Design to isolate BMC service access
Joseph Reynolds
jrey at linux.ibm.com
Wed Apr 5 08:22:37 AEST 2023
This is to gather information needed to write a design(1) for a BMC
function to upload a "service access token" which gives access to BMC
internals to a service agent.
BMCWeb uses the DMTF Redfish standard(2)(3), and I will pursue a Redfish
spec change for this (or a reading that we should create a custom OEM
solution which I would pursue at the OpenBMC community level). I
believe we can and should (at least partially) standardize some REST
APIs in this area.
This topic was introduced and briefly discussed in the OpenBMC Security
Working Group meeting(4) on 2023-03-29 where I agreed to write a design
for this. I intend to move forward with this email and a proper design.
If this interests you, please read and reply with changes needed to fit
your scheme. Study questions are at the bottom of the design sketch.
- Joseph
References:
1. https://github.com/openbmc/docs/blob/master/designs/design-template.md
2. https://redfish.dmtf.org/
3. https://github.com/openbmc/bmcweb/blob/master/Redfish.md
4. https://docs.google.com/document/d/1b7x9BaxsfcukQDqbvZsU2ehMq4xoJRQvLxxsDUWmAOI
------------------------------------------------------------------------
*Problem description*
The BMC has:
1. External interfaces such as REST APIs. These provide full
operational control over the BMC.
2. Internal interfaces within the BMC such as D-Bus, Systemd, and the
sysfs file system. These provide full access to the BMC's raw
capabilities, are needed to provide the BMC's external function, and
are needed to diagnose and fix problems. Direct access to these
internal interfaces is typically via SSH to the BMC's command shell.
3. A default root user who has full administrator access to the BMC's
external interfaces and access to the BMC's internal interfaces.

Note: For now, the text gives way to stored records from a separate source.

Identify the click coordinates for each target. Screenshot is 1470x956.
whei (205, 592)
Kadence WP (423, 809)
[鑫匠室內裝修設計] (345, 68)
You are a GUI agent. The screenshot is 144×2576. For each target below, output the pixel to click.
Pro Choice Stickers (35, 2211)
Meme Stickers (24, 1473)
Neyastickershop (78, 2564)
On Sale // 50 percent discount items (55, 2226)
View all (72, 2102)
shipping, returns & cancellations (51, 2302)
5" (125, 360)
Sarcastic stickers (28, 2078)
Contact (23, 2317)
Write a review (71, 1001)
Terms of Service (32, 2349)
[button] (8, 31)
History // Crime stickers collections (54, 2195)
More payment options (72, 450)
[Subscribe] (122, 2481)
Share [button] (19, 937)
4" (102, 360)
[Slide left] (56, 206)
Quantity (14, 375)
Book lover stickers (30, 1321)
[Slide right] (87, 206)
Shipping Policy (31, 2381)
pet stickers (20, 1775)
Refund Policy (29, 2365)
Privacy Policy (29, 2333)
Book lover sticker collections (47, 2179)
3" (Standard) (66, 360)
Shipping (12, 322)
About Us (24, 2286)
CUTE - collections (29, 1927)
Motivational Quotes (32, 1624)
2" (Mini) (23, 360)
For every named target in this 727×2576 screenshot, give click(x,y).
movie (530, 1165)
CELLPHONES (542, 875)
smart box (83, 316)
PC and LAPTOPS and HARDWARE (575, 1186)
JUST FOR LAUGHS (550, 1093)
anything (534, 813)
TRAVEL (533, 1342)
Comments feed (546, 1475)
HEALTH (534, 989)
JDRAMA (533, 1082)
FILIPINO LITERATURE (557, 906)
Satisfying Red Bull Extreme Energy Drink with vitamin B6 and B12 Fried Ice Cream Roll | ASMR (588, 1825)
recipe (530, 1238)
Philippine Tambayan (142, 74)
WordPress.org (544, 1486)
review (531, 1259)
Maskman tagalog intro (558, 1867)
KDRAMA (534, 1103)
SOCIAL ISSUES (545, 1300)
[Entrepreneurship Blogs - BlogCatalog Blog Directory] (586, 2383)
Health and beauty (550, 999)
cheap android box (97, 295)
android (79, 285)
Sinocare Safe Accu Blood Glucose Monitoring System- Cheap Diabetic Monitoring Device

In some use cases, it is desirable to isolate the internal interfaces
away from administrator users. For example, when the BMC part of a
system which has sensitive data, you want to isolate the BMC user from
what little access the BMC has to that data. When this use case is
desired, a typical deployment involves three organizations:
1. Development. The development team creates the BMC's firmware, is
responsible for the function of all internal and external
interfaces, and may be needed to debug complex problems on
operational systems.
2. Operations. The operations team installs the BMC, and the BMC
administrator operates the BMC *only* via its intended external
interface, and does not allow access to BMC internals.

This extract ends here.